Instructions to follow:
Within the records, determine how many lines contain the word "métiers". Your reply must consist of that number only.

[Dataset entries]
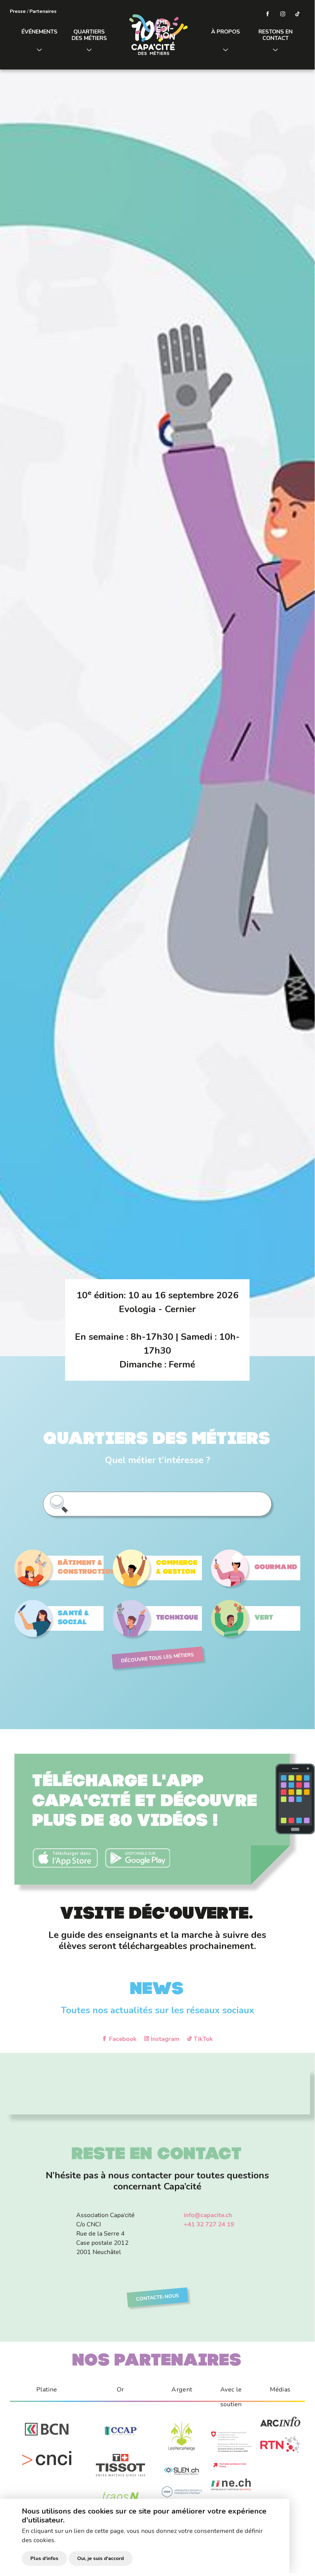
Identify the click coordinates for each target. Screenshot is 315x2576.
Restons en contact (275, 35)
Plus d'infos (44, 2558)
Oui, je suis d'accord (100, 2558)
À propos (225, 31)
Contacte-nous (157, 2297)
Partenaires (43, 11)
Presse (18, 11)
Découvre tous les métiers (157, 1657)
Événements (39, 31)
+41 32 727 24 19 (209, 2224)
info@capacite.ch (208, 2215)
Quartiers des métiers (89, 35)
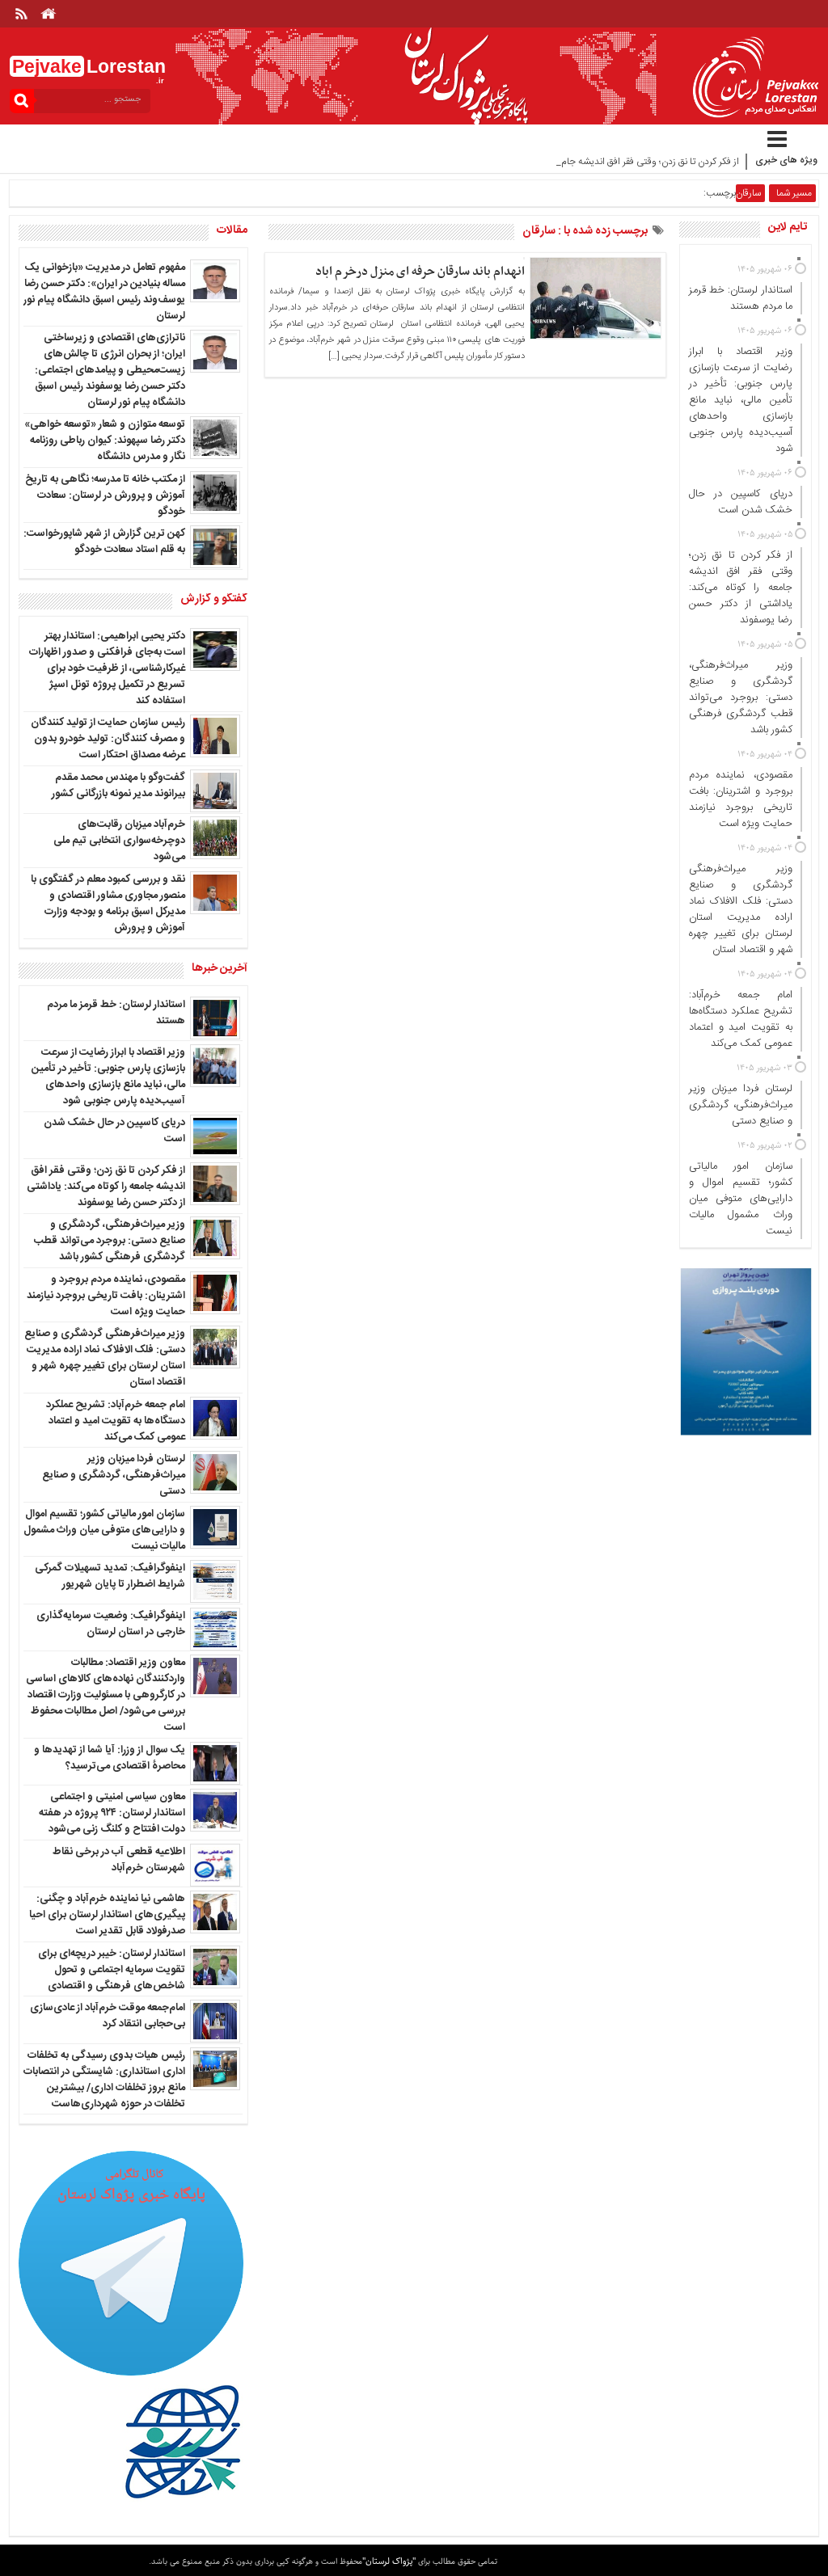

Answer space:
2